On June 11 The Washington Post intimated that police in America might not face the tensions they currently face if they shot less and talked more.
The Post reached this verdict via a comparison between the tactics of “lightly armed” British police and those of heavily armed Americans.
According to WAPO, “the elite cadre of British cops who are entrusted with guns almost never use them. Police in Britain have fatally shot two people in the past three years.” They then report that shooting two people in three years is “less than the average number of people shot and killed by police every day in the United States over the first five months of 2015.”
They quote various sources to suggest the lack of police shootings in Britain are the result of “extremely tight protocols” whereby “shooting at moving vehicles, people brandishing knives and suspects fleeing a scene are all strictly forbidden except under extreme circumstances.”
Greater Manchester Police chief Peter Fahy said, “There’s a huge emphasis on human rights, a huge emphasis on proportionality, a huge emphasis on considering every other option.”
Note the focus on “proportionality,” which indicates that police do not respond with greater force–greater weaponry–than confronts them. This was our unspoken policy in the Vietnam War, and how did that work out?
The WAPO does not make the connection, but one British officer they interviewed was stabbed twice in his career–which relates back to the “tight protocols” against brandishing a gun against people armed with knives. American police would have used their guns to prevent harm to themselves by a man armed with a knife. This is a crucial point, because American police are not simply shooting aggressors because aggressors have guns but because they intend to harm or kill with whatever weapon is at hand–even if the only weapon is their own hands.
This defeats one of the more simplistic points offered up by the WAPO, wherein they point out that Britain has tight gun controls, while “the United States has some of the world’s loosest gun laws and some of the highest rates of gun ownership.” What the WAPO misses here is that America has recognized the unalienable right to keep and bear arms throughout its history, yet widespread gun ownership has not correlated with aggression toward officers. That aggression–now evident in various segments of American society–is arguably rooted in causes that have little to do with owning firearms.
Yet the WAPO points to the British example of diplomacy instead of force, suggesting American police could learn something from the example. They again quote Chief Fahy, who said he tells his British officers, “Your first consideration is, ‘Can you talk this through? Can you buy yourself time?’”
It is important to note that American officers also use diplomacy, but once an attack is under way, diplomacy is a spent option.
Consider the situation between Ferguson, Missouri’s Michael Brown and Officer Darren Wilson.

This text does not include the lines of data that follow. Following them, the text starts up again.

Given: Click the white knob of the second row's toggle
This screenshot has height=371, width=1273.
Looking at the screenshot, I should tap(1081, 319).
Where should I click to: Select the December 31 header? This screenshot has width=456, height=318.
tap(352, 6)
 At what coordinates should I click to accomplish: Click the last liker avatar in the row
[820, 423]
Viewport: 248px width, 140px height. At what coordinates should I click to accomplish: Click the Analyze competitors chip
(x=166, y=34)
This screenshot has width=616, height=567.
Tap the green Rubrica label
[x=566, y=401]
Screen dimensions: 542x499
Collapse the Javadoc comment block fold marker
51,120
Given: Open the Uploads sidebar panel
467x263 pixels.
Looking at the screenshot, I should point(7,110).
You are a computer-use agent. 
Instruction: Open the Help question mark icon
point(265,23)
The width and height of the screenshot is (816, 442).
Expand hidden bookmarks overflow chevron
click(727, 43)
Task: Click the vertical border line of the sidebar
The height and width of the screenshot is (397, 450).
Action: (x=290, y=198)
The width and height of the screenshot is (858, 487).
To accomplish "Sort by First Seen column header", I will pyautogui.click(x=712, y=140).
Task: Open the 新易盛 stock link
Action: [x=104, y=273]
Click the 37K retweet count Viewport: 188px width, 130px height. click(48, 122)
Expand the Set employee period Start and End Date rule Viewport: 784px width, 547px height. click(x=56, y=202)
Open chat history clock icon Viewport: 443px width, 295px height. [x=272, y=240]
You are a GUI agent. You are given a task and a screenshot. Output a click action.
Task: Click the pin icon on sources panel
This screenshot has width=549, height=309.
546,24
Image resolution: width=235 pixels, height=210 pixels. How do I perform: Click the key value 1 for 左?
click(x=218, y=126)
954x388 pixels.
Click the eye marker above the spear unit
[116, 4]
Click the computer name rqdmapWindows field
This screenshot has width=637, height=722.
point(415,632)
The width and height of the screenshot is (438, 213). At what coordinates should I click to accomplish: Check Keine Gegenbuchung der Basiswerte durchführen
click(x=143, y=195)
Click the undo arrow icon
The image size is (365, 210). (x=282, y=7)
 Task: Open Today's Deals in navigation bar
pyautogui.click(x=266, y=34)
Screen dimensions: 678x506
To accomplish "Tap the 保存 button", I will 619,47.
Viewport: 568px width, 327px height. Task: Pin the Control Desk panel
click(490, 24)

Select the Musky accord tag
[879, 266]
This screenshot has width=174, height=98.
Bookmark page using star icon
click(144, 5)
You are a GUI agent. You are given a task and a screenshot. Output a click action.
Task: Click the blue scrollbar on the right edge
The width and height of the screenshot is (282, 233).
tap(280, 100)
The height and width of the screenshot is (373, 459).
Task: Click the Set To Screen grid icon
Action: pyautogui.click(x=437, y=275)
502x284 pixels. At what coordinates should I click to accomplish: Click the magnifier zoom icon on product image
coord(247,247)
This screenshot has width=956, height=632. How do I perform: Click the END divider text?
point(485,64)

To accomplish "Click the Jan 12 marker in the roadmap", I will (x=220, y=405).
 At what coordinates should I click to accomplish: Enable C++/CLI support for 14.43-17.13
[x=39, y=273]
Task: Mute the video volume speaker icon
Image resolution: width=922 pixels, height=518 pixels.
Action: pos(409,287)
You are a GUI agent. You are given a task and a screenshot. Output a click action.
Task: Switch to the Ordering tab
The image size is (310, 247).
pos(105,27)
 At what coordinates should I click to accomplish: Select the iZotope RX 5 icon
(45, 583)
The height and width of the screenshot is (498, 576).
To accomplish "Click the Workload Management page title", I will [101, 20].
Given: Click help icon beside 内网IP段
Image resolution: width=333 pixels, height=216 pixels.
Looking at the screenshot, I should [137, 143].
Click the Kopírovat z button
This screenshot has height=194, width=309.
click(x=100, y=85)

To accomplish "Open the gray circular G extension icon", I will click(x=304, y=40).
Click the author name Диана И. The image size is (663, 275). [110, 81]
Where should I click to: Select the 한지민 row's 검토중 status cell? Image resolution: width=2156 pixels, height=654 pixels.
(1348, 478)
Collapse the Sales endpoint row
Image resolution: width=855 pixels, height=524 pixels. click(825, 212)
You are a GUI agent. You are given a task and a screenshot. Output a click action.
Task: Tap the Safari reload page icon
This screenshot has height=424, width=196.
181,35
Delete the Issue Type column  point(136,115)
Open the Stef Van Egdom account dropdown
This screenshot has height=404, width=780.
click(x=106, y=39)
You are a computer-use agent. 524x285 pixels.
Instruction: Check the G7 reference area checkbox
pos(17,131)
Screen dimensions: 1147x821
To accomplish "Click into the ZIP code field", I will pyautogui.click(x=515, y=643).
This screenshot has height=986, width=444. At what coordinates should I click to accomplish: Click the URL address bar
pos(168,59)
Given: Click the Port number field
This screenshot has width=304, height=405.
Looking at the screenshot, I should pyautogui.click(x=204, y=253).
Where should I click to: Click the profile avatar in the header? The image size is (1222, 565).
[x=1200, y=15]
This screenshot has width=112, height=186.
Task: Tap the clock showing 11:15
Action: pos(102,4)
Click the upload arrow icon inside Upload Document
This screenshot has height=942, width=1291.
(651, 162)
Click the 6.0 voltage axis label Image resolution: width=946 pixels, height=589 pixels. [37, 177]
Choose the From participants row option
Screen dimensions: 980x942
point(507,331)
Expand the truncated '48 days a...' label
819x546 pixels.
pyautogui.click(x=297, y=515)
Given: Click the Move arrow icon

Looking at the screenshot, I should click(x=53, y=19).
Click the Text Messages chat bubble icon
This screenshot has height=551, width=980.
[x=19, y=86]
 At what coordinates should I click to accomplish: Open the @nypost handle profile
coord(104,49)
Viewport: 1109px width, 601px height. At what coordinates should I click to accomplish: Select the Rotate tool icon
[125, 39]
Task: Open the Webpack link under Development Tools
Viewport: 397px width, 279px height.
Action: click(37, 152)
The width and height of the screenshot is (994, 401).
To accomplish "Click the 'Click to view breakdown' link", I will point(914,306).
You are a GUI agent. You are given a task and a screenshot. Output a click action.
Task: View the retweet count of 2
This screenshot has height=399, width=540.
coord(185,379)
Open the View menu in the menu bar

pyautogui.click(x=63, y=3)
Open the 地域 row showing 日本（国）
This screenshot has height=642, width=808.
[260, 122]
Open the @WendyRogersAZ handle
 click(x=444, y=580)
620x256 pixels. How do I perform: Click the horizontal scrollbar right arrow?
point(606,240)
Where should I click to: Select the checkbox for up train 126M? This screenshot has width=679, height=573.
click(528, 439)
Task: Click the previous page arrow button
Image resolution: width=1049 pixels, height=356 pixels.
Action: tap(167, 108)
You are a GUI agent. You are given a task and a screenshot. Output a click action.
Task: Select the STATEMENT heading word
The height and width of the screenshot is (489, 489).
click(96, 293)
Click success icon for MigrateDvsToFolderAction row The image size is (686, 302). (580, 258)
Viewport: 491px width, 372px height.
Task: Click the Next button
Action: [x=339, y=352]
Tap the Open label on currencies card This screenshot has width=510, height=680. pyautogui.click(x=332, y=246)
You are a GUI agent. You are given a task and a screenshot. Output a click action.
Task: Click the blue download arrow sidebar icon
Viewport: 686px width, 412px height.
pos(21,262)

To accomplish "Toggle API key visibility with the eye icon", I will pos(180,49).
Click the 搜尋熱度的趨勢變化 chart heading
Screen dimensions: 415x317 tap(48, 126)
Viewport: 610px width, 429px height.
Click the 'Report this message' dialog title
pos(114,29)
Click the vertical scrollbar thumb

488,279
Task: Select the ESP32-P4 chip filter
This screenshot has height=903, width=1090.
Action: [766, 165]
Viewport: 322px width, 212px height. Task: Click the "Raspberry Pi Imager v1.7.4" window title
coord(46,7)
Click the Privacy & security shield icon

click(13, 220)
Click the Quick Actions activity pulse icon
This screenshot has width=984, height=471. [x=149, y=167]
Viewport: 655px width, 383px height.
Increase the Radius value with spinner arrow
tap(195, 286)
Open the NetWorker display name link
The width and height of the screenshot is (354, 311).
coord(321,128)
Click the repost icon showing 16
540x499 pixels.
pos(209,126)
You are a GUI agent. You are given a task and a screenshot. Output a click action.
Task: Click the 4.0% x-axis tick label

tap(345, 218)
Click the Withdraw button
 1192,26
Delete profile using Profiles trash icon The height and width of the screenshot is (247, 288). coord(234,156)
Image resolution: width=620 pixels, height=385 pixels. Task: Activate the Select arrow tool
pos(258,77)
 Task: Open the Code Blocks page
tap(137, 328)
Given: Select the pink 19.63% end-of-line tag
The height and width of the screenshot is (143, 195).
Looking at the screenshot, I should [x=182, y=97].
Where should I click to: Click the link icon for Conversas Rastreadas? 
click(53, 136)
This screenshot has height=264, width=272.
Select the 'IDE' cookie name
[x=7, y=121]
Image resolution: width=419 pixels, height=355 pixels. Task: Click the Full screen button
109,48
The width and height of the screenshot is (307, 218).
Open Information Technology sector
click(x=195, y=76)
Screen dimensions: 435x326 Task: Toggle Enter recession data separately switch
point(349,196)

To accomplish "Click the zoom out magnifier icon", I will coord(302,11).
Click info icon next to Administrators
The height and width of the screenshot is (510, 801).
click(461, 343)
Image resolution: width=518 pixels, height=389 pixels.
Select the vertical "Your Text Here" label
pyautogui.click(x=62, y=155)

Brown was unarmed, yet much larger than Wilson, and he came at Wilson while Wilson sat in his patrol car, which gave Brown an even greater physical advantage over the sitting officer.
The WAPO reported what happened next:
Wilson testified before the grand jury that Brown reached for his (Wilson’s) gun and a struggle for the gun followed, during which Wilson fired two shots. Later, Wilson pursued Brown and, after he turned and then charged toward Wilson, fired multiple shots bringing him to the ground about 8 to 10 feet away from him.
The physical evidence is consistent with his testimony.
Again, Brown was not armed with a gun or a knife–simply his bare hands and his brute strength. But officer Wilson was found justified in shooting, because his life was in danger.
To compare British policing with American policing based on which society is gun controlled and which is free is simply not a good comparison. And to suggest that an officer in Wilson’s position should continue with dialogue while a large, angry man was trying to take his gun away is sheer lunacy.